■ **PASSAGE FOR REVIEW**
*** Block opens ***
Step 1: Trocar placement: 

We routinely place a Veress needle in the lower edge of the umbilicus. We then insufflate to 20 mmHg prior to placement of any trocars. A 10- 12 mm trocar is then placed through a vertical intraumbilical incision for insertion of the telescope. tow additional 5 mm trocars are then placed into the peritoneal cavity. this pair were placed lateral to the inferior epigastric vessels approximately two fingerbreadths above the pubis. the third one was 12 mm and put in the suprapubic region. If a patient has had prior abdominal surgery, we will often place the 5 mm trocar first and then inspect the periumbilical area with a 5 mm laparoscope to evaluate adhesion of underlying omentum and bowel to the anterior abdominal wall. Whatever method is used for trocar insertion, it is crucial to use “backstop” measures to prevent rapid, uncontrolled thrusting of the trocar through the layers of the abdominal wall and into underlying structures and adhesions. 

Step 2: Identification of the ureters: 

The ureters should be identified prior to securing any supporting structures to the uterus. Knowledge of pelvic anatomy and the course of the ureter are crucial. In most cases the ureters are visible through the peritoneum. As long as the ureters are clearly identified through the peritoneum, it is reasonable not to dissect them when performing procedures such as a laparoscopic assisted vaginal hysterectomy.

Ligaments: 

The round ligaments can easily be desiccated by using ligasure instrument. The uterus is deviated to the left by an assistant and a grasper is used to place the round ligament on traction. The round ligament is coagulated and cut in the middle of the ligament with the coagulating instrument introduced from the ipsilateral side.
*** Block closes ***
■ **DATASET CONTENT**
*** Block opens ***
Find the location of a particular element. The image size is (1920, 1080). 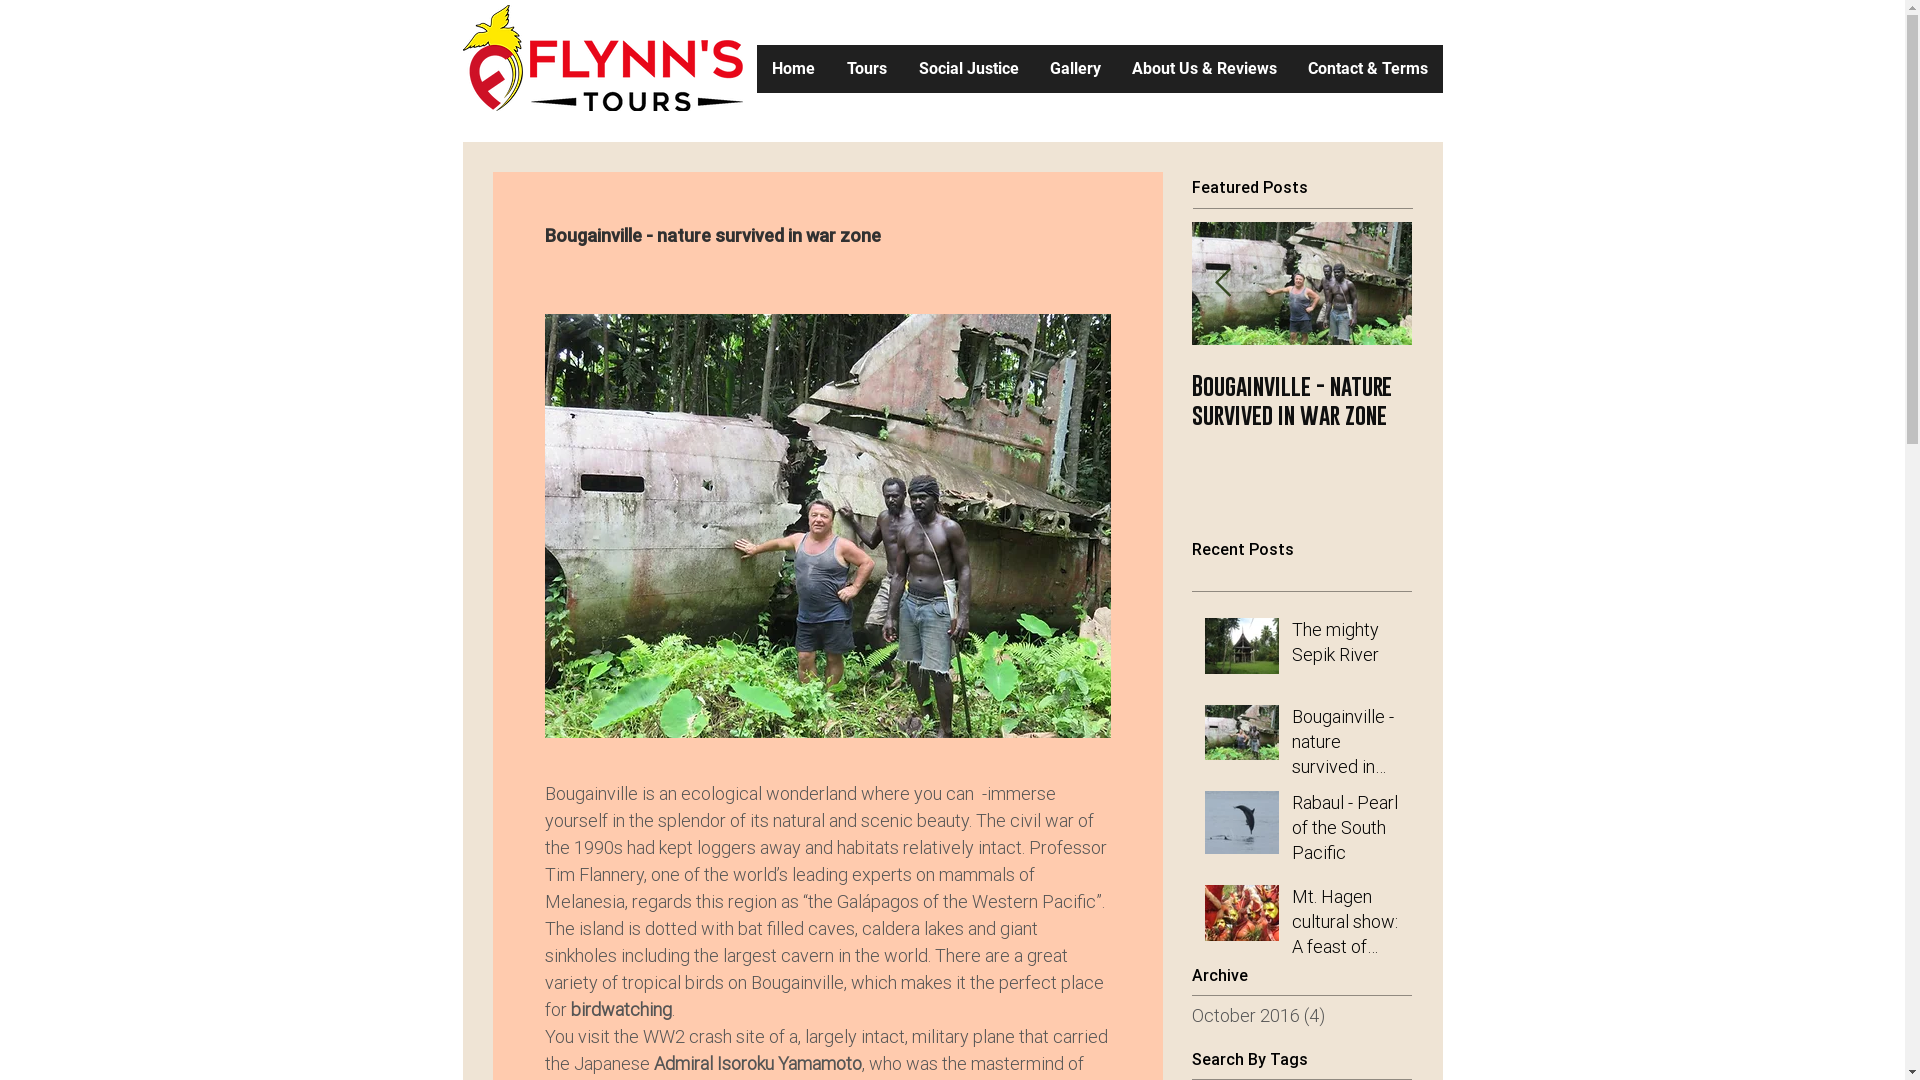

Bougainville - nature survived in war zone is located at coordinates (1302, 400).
*** Block closes ***
*** Block opens ***
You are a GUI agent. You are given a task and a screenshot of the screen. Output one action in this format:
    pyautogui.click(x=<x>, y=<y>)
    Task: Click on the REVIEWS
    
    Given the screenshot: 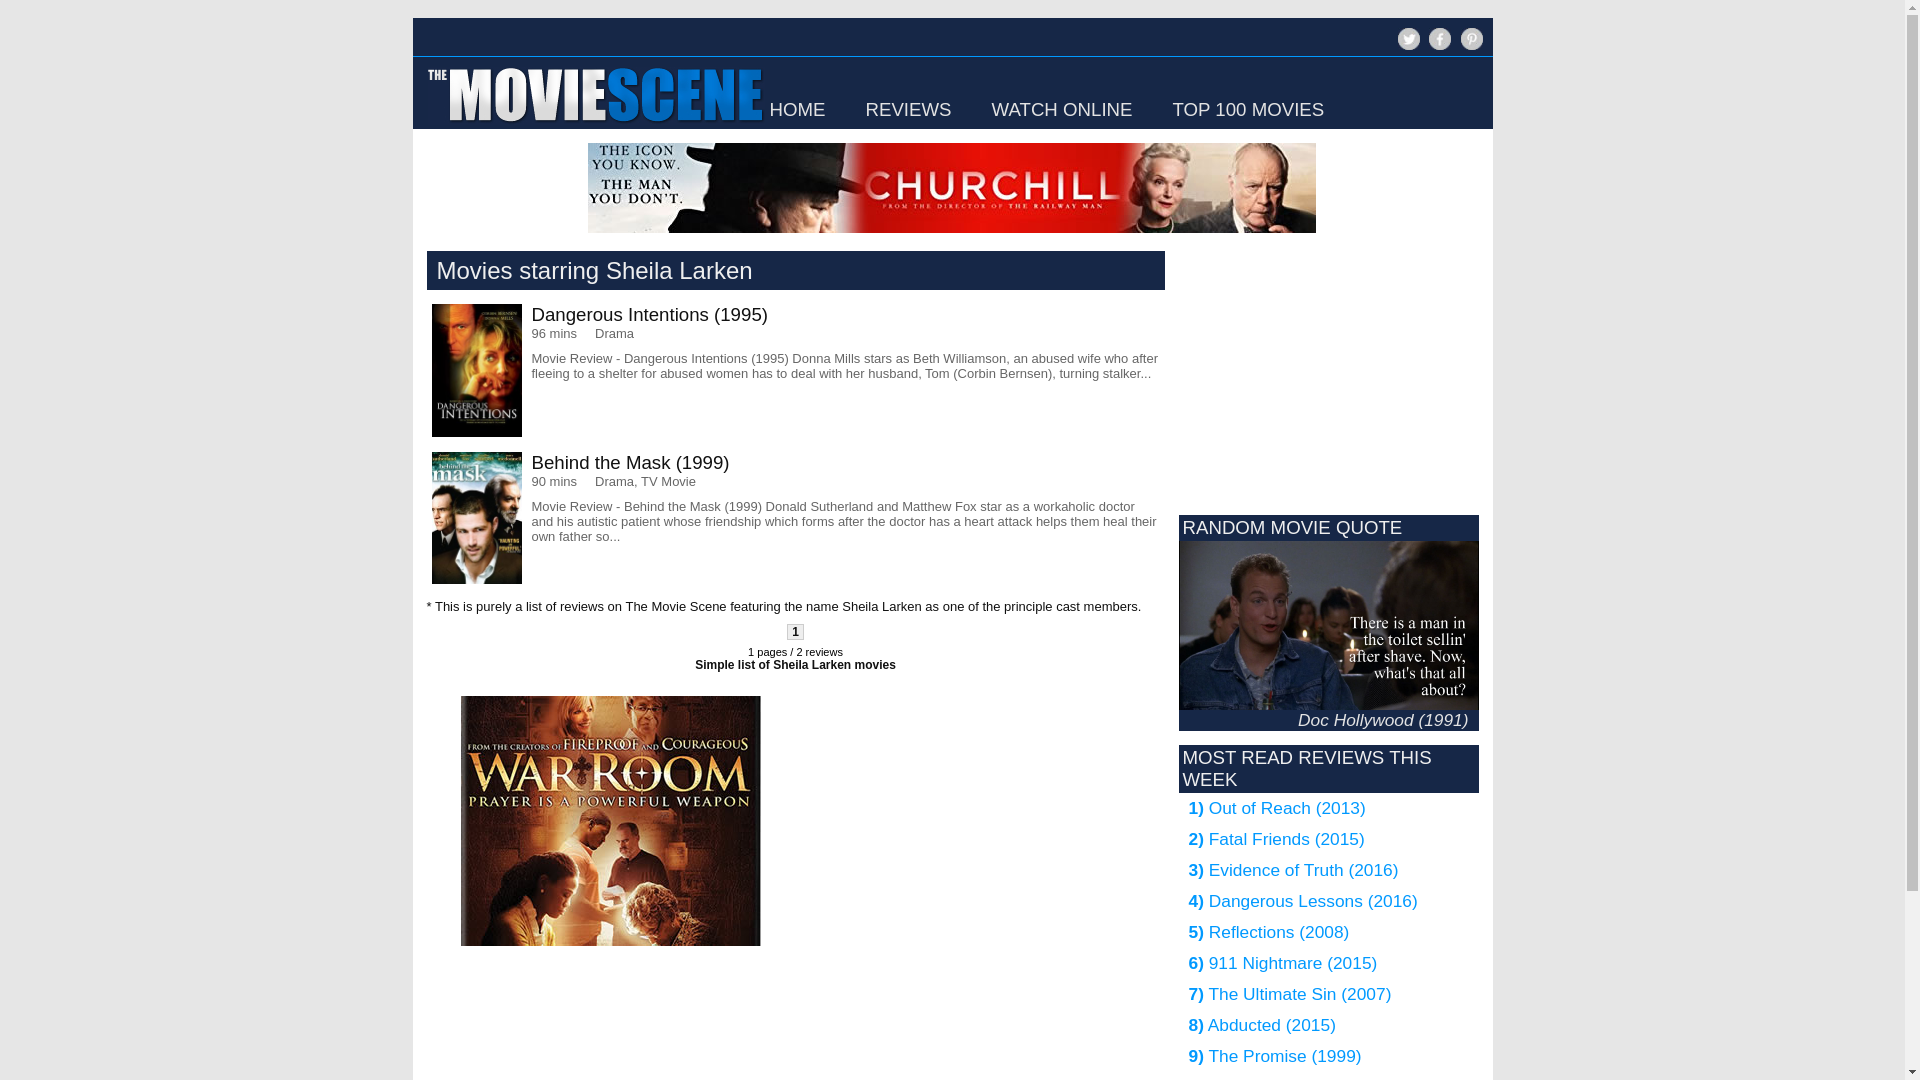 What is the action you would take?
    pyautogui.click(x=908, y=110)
*** Block closes ***
■ **WHAT TO DO**
[1] According to the laparoscopy passage, to what pressure is the abdomen insufflated before any trocars are placed?
[2] Continue the laparoscopy passage from the point where it stops.
The rows are separate material and do not belong to the laparoscopy passage.

■ **ANSWERS BELOW**
[1] 20 mmHg

[2]
Step 4: Securing infundibulopelvic and uterine-ovarian ligaments: 

For women desiring removal of the ovaries, the suspensory ligament of the ovary (infundibulopelvic ligament). For women who want to preserve their ovaries, the uterine-ovarian ligaments and Fallopian tubes were sealed and cut medial to the ovary using ligasure atlas instrument 10 mm. but if we want to remove the ovaries, we cut the infundibelopelvic ligament itself being care of the course of the ureter. 

Step 5: Creation of the bladder flap: 

First, identify the vesico-uterine peritoneal fold. To facilitate identification of the vesico-uterine fold, have an assistant retrovert the uterus and push it cephalad. The upper junction of the vesico-uterine peritoneal fold is distinguished as a white line. Identification of the white line is important because, cephalad to the white line, the peritoneum is attached tightly to the uterus. Below this demarcation the peritoneum is loosely attached to the cervix and can be easily dissected away.

 Using a grasper, place the vesicouterine fold on traction. Make a transverse incision just below the white line and dissect the bladder away from the lower uterine segment and cervix. In the right tissue plane, the dissection should be relatively bloodless. The middle band of loose connective tissue is the vesico-cervical ligament.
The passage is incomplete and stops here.